The general principle of the proposed solution relates to using viewer gestures to initiate audio steering from a loudspeaker line array of a display device toward a user direction. The audio steering is performed on-the-fly based on a touchless interaction with the display device without relying on a calibration step or use of a remote-control device.
Some processes implemented by elements of the disclosure may be computer implemented. Accordingly, such elements may take the form of an entirely hardware embodiment, an entirely software embodiment (including firmware, resident software, microcode, etc.) or an embodiment combining software and hardware aspects that may all generally be referred to herein as “circuit”, “module” or “system”. Furthermore, such elements may take the form of a computer program product embodied in any tangible medium of expression having computer useable program code embodied in the medium.
Since elements of the disclosure can be implemented in software. The present disclosure can be embodied as computer readable code for provision to a programmable apparatus on any suitable carrier medium. A tangible, non-transitory, carrier medium may comprise a storage medium such as a floppy disk, a CD-ROM, a hard disk drive, a magnetic tape device or a solid-state memory device and the like.

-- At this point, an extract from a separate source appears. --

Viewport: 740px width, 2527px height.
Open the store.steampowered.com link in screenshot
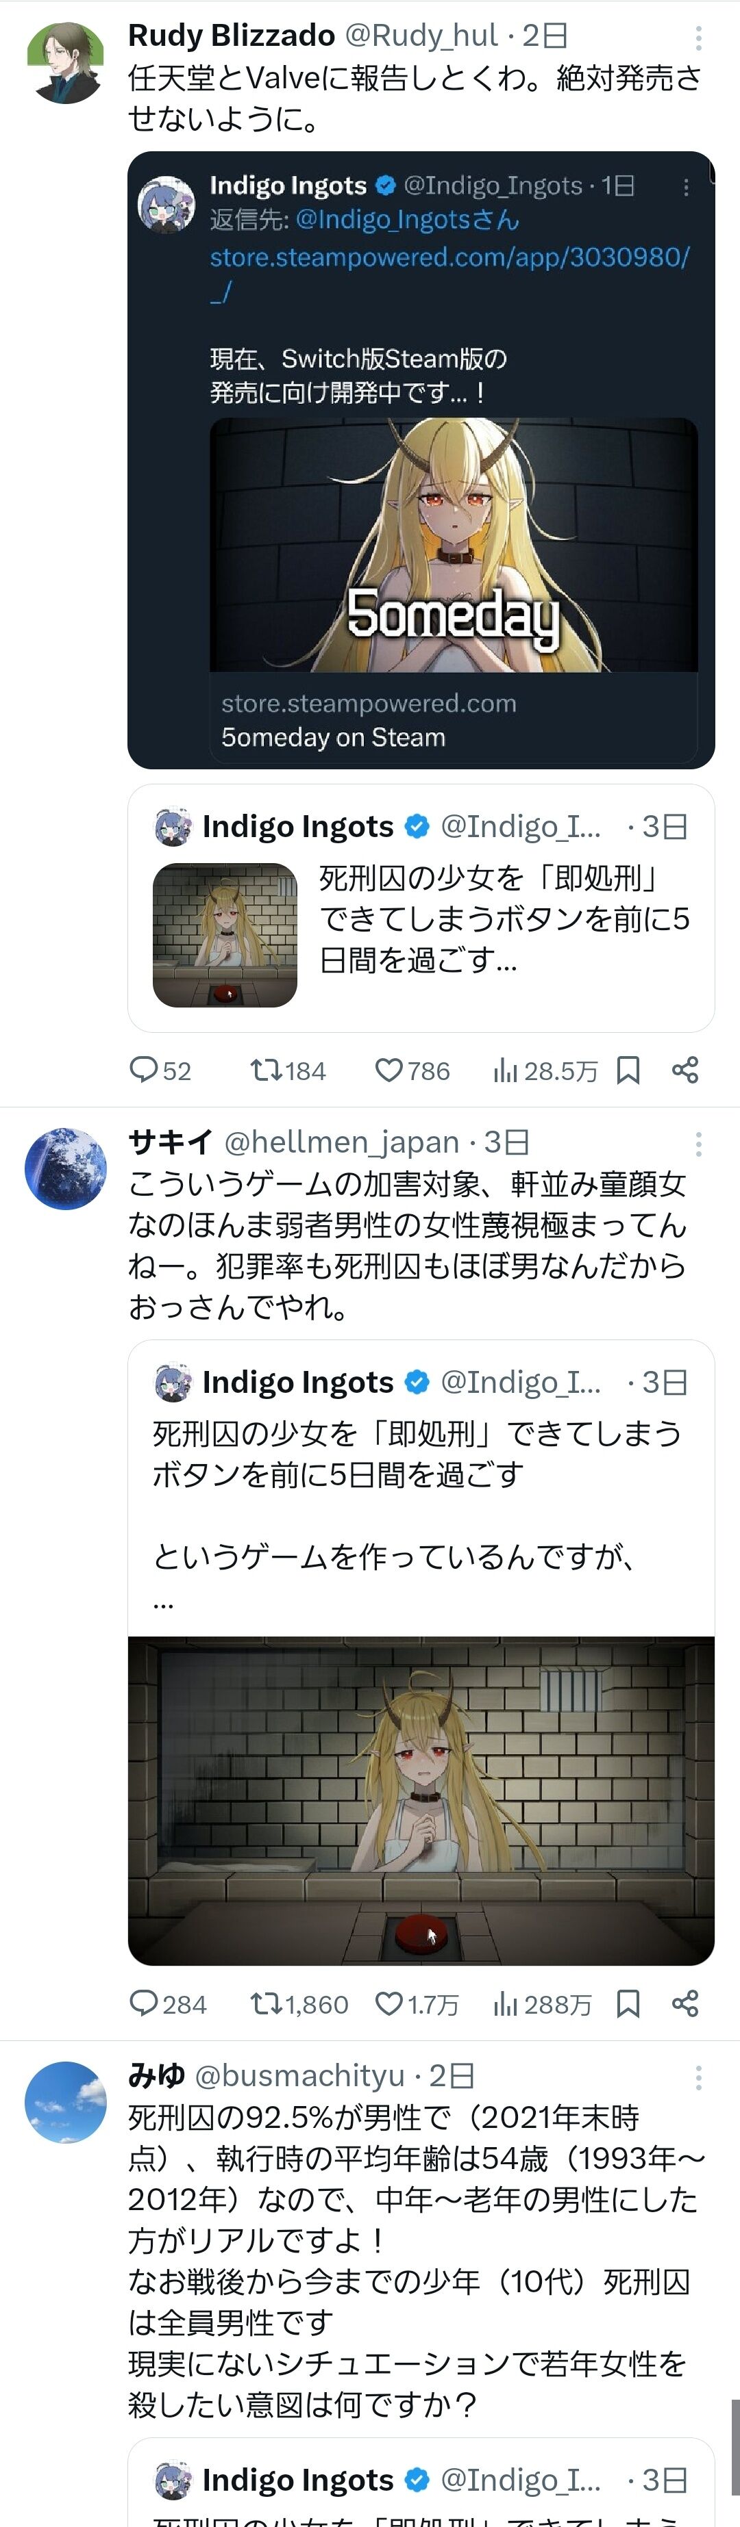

A transient carrier medium may include a signal such as an electrical signal, an optical signal, an acoustic signal, a magnetic signal or an electromagnetic signal, e.g., a microwave or RF signal.
BRIEF DESCRIPTION OF THE DRAWINGS
Other features and advantages of embodiments shall appear from the following description, given by way of indicative and non-exhaustive examples and from the appended drawings, of which:
FIG. 1 illustrates a prior art example group setting in which several people are shown in an area where a television is displaying video content;
FIG. 2 illustrates an example prior art audio beamforming technique;
FIG. 3 depicts an apparatus for audio steering from a display device toward a user direction according to an example embodiment of the disclosure;
FIG. 4 is a flowchart of a particular embodiment of a proposed method for audio steering from a loudspeaker line array of a display device toward a user direction according to an example embodiment of the disclosure; FIG. 5 depicts an illustration of a user gesture which may be used to implement the example embodiment of the disclosure;
FIG. 6 depicts an illustration of another user gesture which may be used to implement the example embodiment of the disclosure;
FIG. 7 depicts an illustration of a user gesture and obtaining data corresponding to the user gesture;
FIG. 8 depicts an illustration of a top view of the user gesture shown in FIG. 7 and obtaining data corresponding to the user gesture;
FIG. 9 depicts an illustration of a side view of a viewer gesture in a first position;
FIG. 10 depicts an illustration of another side view of a viewer gesture in a second position; and
FIG. 11 depicts an illustration of a loudspeaker (audio) array which may be used to implement the example embodiment of the disclosure.
DETAILED DESCRIPTION
FIG. 3 illustrates an example apparatus for audio steering from a display device towards a user direction according to an embodiment of the disclosure. FIG. 1 shows a block diagram of an example apparatus 300 in which various aspects of the example embodiments may be implemented. The apparatus may include a display device 305 and an audio array 330.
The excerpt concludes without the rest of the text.